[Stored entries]
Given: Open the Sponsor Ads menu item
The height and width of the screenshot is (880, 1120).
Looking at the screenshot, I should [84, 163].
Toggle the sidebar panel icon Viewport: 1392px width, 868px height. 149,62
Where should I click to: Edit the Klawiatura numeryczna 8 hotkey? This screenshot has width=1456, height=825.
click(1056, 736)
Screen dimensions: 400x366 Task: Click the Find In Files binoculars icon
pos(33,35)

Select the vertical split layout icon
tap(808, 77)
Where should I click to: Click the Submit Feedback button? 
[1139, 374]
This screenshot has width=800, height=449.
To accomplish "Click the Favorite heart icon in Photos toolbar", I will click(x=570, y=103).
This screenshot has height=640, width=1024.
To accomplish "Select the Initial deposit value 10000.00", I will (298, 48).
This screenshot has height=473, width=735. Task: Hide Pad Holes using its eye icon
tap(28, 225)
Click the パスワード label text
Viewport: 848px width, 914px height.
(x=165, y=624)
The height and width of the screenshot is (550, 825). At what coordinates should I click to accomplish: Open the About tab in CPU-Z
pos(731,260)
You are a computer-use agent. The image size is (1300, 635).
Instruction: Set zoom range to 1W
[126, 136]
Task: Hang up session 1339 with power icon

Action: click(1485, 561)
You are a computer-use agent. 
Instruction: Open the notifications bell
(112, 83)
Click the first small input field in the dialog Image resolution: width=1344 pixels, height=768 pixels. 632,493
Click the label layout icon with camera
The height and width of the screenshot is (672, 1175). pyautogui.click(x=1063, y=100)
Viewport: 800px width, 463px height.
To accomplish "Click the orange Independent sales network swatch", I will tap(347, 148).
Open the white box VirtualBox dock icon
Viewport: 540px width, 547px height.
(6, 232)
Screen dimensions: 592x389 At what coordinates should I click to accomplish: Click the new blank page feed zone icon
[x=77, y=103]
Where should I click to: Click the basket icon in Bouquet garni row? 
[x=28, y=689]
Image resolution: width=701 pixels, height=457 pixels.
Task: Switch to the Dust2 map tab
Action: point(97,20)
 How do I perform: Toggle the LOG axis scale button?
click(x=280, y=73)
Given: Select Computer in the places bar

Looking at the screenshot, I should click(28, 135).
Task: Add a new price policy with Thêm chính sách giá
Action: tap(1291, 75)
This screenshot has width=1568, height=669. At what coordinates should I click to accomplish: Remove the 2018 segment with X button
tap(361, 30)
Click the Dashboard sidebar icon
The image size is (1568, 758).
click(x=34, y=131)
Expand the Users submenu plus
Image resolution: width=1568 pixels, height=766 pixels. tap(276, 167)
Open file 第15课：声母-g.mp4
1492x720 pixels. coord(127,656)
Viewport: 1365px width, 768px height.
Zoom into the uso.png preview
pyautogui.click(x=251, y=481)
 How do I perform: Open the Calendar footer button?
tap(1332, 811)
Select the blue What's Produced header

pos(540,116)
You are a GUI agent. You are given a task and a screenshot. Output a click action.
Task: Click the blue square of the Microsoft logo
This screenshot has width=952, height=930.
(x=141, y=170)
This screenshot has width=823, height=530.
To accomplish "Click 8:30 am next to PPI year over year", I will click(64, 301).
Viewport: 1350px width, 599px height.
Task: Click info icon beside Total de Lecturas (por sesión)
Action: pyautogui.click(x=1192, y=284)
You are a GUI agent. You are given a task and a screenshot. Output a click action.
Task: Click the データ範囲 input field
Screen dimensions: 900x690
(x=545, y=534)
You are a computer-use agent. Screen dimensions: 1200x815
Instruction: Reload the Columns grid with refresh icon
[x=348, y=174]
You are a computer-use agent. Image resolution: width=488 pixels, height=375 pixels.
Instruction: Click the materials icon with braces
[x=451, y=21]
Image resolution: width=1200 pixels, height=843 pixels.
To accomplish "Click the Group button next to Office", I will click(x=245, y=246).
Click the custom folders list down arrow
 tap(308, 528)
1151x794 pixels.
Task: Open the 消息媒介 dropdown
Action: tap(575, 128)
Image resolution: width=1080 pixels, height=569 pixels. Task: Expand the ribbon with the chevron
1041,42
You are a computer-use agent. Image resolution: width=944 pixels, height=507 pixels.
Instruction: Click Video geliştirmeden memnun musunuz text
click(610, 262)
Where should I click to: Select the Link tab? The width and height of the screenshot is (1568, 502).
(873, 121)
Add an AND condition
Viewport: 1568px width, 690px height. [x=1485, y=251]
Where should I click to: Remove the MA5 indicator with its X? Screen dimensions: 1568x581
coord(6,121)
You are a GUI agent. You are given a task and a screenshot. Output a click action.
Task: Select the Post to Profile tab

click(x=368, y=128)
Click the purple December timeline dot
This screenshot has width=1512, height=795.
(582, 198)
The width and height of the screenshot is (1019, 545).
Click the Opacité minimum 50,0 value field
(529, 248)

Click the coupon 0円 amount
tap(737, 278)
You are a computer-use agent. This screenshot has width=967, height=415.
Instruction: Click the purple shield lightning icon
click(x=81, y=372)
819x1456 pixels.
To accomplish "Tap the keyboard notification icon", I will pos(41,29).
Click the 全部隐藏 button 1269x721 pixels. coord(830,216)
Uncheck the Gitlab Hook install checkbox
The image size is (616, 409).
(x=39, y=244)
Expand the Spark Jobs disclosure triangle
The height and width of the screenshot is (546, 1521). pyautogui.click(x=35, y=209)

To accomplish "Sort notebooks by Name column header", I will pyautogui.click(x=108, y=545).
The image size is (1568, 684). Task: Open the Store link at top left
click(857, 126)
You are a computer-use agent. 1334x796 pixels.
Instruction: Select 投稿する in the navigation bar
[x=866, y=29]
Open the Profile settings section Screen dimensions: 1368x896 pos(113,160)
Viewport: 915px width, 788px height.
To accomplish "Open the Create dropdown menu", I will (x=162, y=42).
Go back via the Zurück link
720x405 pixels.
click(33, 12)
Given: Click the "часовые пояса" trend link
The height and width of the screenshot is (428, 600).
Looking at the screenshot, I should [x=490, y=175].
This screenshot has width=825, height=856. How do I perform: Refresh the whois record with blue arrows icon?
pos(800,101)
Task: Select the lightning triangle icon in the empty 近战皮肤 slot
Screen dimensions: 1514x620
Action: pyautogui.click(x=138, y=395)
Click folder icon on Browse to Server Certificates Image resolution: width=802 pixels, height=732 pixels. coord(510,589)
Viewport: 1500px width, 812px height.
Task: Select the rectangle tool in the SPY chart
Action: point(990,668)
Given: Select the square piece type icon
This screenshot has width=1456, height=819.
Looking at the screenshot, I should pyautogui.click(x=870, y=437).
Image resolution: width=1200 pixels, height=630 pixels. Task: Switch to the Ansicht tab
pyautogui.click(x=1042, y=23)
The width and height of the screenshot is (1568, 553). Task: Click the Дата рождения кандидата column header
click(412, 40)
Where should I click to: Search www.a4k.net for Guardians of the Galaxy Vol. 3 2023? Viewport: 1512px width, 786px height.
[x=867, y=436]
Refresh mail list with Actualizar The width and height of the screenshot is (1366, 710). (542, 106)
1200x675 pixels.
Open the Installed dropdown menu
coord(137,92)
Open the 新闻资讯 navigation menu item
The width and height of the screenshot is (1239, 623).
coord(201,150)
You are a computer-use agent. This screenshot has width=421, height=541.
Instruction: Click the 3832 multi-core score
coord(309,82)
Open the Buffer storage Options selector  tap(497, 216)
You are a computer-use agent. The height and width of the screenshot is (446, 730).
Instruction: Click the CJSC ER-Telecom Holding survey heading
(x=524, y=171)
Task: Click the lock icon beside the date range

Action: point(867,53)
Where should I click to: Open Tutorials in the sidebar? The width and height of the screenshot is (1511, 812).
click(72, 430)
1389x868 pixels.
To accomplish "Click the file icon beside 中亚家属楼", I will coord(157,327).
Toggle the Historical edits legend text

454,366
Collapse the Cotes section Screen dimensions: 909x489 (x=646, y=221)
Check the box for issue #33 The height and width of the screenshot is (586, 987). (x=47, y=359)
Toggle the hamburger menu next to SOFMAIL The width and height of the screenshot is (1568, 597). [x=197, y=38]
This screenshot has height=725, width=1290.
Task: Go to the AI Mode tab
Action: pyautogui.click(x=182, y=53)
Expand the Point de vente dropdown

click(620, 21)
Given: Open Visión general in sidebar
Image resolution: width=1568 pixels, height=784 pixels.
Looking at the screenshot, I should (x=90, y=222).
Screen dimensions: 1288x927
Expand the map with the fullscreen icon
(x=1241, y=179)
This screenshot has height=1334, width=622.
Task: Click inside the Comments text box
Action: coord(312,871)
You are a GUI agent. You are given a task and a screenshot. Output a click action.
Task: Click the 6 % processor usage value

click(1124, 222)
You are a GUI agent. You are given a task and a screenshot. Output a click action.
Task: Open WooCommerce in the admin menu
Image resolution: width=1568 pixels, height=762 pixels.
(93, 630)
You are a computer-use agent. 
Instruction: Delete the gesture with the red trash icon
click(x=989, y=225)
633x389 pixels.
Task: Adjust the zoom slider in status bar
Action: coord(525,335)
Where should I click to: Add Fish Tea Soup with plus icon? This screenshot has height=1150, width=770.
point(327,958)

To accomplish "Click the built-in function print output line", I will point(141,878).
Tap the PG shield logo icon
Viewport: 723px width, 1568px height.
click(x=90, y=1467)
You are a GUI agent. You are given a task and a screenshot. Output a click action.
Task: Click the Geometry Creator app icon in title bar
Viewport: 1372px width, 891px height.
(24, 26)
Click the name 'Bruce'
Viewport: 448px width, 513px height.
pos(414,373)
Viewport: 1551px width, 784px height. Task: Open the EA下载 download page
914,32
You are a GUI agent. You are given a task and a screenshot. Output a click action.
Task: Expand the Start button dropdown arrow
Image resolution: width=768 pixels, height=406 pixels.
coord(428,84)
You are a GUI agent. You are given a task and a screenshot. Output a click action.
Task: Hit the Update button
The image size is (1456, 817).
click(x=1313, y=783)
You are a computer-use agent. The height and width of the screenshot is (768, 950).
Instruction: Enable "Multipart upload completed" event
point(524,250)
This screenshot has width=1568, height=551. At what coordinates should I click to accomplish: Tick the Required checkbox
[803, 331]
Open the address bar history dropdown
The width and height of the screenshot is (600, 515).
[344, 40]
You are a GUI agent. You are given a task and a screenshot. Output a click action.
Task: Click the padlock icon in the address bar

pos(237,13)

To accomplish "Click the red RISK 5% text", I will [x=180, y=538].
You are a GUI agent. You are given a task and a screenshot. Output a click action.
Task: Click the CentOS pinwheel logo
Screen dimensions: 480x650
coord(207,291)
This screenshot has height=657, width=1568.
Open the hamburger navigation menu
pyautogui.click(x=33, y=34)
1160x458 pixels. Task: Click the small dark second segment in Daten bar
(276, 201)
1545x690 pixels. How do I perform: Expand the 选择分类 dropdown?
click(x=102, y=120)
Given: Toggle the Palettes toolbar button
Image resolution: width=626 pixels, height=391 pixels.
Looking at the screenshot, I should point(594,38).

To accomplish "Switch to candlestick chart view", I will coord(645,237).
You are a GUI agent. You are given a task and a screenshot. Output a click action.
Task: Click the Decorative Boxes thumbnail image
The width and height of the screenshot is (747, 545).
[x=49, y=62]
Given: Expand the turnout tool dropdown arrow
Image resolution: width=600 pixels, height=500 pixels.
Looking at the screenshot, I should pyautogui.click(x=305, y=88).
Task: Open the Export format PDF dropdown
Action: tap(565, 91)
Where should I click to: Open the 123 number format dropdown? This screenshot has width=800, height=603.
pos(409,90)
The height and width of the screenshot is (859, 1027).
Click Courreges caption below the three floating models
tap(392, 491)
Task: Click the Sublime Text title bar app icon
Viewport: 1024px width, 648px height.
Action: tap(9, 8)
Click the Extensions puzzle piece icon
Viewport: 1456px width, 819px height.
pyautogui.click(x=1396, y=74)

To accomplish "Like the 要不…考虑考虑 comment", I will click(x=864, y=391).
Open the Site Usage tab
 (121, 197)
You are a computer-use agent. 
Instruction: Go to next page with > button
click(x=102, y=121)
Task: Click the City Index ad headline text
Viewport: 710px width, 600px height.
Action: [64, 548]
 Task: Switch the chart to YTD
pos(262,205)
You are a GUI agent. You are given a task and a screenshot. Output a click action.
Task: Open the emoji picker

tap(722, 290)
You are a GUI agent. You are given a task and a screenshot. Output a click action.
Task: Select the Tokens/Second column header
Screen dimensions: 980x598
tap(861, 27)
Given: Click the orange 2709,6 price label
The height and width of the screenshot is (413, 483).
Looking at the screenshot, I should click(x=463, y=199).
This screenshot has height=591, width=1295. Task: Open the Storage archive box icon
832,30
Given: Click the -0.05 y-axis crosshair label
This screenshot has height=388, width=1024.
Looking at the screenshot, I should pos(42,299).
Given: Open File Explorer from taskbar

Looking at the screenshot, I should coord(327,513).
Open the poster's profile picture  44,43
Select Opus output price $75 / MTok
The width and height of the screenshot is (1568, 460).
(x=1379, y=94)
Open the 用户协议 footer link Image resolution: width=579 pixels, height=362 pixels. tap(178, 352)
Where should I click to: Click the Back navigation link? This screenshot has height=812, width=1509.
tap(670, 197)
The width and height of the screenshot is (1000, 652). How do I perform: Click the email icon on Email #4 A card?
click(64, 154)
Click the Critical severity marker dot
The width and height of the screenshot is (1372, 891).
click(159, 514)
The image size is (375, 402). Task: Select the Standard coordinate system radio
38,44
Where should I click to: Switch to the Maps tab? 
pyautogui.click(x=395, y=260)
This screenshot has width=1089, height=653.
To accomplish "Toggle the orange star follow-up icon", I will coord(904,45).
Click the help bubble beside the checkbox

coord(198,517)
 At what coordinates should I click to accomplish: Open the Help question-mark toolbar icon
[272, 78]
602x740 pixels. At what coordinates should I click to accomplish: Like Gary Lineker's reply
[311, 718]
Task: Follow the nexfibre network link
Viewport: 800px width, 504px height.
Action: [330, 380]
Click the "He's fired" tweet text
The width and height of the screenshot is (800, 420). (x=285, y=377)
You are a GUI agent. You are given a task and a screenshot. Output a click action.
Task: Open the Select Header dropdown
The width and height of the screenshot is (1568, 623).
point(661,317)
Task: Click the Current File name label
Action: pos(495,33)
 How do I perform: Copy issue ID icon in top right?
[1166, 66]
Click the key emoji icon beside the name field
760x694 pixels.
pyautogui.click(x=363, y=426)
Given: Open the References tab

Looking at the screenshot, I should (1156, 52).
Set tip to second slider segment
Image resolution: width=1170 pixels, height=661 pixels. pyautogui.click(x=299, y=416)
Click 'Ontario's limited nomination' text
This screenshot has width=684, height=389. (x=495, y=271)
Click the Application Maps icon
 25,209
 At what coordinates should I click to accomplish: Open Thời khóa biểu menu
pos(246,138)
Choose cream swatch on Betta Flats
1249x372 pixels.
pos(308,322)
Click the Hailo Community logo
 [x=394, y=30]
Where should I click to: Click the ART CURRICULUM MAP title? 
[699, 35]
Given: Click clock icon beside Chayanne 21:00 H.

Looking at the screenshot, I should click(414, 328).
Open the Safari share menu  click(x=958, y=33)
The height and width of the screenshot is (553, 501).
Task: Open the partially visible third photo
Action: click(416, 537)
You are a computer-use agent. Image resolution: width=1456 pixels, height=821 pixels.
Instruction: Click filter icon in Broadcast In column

▸ **About this exercise**: Exactly how many lines in the records contain the string "square"? Give that number alone.

▸ **Result below**: 2